## Objective
Copy the lines of the records below word for word, starting at the line that contains "This screenshot has width=1920, height=1080. Find" and stopping after the line that contains "This screenshot has height=720, width=1280.".

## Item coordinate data
_ _ _ _ _

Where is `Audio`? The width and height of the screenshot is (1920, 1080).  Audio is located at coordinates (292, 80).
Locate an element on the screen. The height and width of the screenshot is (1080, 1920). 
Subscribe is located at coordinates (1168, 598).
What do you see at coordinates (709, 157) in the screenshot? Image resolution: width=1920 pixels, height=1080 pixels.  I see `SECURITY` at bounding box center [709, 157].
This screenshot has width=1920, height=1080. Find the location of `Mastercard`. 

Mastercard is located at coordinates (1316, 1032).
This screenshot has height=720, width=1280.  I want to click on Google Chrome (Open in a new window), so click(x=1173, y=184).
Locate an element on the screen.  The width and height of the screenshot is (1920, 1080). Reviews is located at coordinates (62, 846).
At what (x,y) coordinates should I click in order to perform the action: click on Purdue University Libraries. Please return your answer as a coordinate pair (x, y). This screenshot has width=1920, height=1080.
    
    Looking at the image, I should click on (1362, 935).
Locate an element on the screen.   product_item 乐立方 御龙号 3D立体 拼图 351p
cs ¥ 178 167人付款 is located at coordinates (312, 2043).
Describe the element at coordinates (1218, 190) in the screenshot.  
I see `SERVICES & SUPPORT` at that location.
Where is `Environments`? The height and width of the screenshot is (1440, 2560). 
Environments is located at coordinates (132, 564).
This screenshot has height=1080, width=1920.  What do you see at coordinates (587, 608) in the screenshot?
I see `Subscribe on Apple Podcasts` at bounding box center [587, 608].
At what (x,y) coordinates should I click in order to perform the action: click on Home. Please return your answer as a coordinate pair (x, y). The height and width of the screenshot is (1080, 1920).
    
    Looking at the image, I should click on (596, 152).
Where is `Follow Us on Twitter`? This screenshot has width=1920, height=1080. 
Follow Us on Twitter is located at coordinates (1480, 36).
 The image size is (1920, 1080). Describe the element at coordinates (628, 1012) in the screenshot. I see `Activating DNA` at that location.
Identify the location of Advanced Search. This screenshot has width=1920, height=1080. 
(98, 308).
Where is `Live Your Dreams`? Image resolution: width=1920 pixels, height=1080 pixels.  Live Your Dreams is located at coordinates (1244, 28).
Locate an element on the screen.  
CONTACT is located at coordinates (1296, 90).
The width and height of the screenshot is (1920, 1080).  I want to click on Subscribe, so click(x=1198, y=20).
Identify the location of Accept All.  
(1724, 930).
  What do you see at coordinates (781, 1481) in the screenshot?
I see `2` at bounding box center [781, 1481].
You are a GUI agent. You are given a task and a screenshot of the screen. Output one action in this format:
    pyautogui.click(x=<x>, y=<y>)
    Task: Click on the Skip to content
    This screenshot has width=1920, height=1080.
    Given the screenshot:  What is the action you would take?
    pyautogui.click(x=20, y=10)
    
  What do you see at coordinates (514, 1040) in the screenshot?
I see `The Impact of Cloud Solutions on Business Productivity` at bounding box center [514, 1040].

_ _ _ _ _

## Response to the exercise
This screenshot has width=1920, height=1080. Find the location of `Mastercard`. 

Mastercard is located at coordinates (1316, 1032).
This screenshot has height=720, width=1280.  I want to click on Google Chrome (Open in a new window), so click(x=1173, y=184).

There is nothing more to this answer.